Fakat o zaman tabiatın zemini eritecek, yırtacak bir madde var idi elimde. Üçüncü yolun o delil-i mu'cizi,
Kur'ân onu bana vermişti. Kardeşim, arkamı da bırakma, hiç de korkma. Bak, ha, şurada tünelvâri mağaralar, tahtel'arz akıntılar beklerler ikimizi.
Bizi geçirecekler.

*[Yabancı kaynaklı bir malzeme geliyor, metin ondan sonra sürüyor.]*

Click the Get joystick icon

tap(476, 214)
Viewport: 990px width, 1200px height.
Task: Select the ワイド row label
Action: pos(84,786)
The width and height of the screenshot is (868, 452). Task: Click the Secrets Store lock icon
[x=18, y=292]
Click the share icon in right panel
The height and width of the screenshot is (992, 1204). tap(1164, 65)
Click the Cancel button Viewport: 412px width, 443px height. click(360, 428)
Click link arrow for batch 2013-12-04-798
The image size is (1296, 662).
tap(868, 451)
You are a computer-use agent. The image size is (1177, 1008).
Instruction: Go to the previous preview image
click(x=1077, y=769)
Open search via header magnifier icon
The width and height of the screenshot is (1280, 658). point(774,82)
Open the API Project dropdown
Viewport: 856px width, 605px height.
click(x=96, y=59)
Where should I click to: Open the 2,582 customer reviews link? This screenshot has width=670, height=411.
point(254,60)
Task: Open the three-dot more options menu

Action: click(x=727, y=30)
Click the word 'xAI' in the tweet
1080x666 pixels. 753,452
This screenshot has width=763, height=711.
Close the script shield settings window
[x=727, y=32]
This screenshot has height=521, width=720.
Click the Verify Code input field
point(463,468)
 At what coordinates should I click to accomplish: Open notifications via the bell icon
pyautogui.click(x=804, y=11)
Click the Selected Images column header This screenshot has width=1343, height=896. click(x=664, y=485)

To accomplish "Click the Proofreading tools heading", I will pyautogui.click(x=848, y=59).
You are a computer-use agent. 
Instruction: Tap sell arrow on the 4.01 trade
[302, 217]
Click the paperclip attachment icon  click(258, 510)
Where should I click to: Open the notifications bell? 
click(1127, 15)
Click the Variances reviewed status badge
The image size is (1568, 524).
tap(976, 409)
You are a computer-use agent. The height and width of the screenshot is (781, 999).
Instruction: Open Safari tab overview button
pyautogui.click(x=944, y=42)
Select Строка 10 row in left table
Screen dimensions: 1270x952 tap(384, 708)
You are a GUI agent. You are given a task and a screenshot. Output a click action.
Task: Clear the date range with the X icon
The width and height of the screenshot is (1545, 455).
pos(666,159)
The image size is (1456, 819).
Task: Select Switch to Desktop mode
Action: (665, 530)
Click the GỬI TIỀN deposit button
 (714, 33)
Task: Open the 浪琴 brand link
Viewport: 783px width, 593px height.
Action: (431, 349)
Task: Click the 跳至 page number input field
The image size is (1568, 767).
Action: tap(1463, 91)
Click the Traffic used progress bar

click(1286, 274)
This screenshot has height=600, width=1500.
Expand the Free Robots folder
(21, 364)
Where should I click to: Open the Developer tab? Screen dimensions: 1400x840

Tabiatta şu müthiş cümudiyeleri de seni hiç korkutmasın. Zira bu abus çehresi altında merhametli sahibinin tebessümlü yüzü.
Radyumvâri o madde-i Kur'ân'ı ışıkla sezmiştim. İşte, gözüne aydın! Ziyadar âleme çıktık. Bak şu zemin-i pür-nâzı.
Bu fezâ-yı lâtif, şirin. Yahu başını kaldır. Bak, semâvâta ser çekmiş, bulutları da yırtmış, aşağıda bırakmış, davet ediyor bizi
Şu şecere-i tûbâ. Meğer o Kur'ân imiş. Dalları her tarafa uzanmış. Tedellî eden bu dala biz de asılmalıyız; oraya alsın bizi.
O şecere-i semâvî bir timsali zeminde olmuş şer'-i enveri. Demek zahmet çekmeden o yol ile çıkardık bu âlem-i ziyaya, sıkmadan zahmet bizi.
Madem yanlış etmişiz; eski yere döneriz, doğru yolu buluruz. Bak, üçüncü yolumuz, şu dağlar üstünde durmuş olan şehbâzi,
Hem de bütün cihana okuyor bir ezanı. Bak müezzin-i âzama: Muhammedü'l-Hâşimî (a.s.m.) davet eder insanı âlem-i nur-u envere. İlzam eder niyaz ile namazı.
Bulutları da yırtmış, bak bu hüdâ dağlarına. Semâvâta ser çekmiş, bak şeriat cibâline. Nasıl müzeyyen etmiş zeminimizin yüzü gözü.
İşte çıkmalıyız buradan himmet tayyaresiyle. Ziya, nesim orada, nur-u cemâl orada. İşte buradadır Uhud-u tevhid, o cebel-i azizi.
İşte şuradadır Cûdî-i İslâmiyet, o cebel-i selâmet. İşte Cebelü'l-Kamer olan Kur'ân-ı ezher; zülâl-i Nil akıyor o muhteşem menbadan. İç o âb-ı lezizi.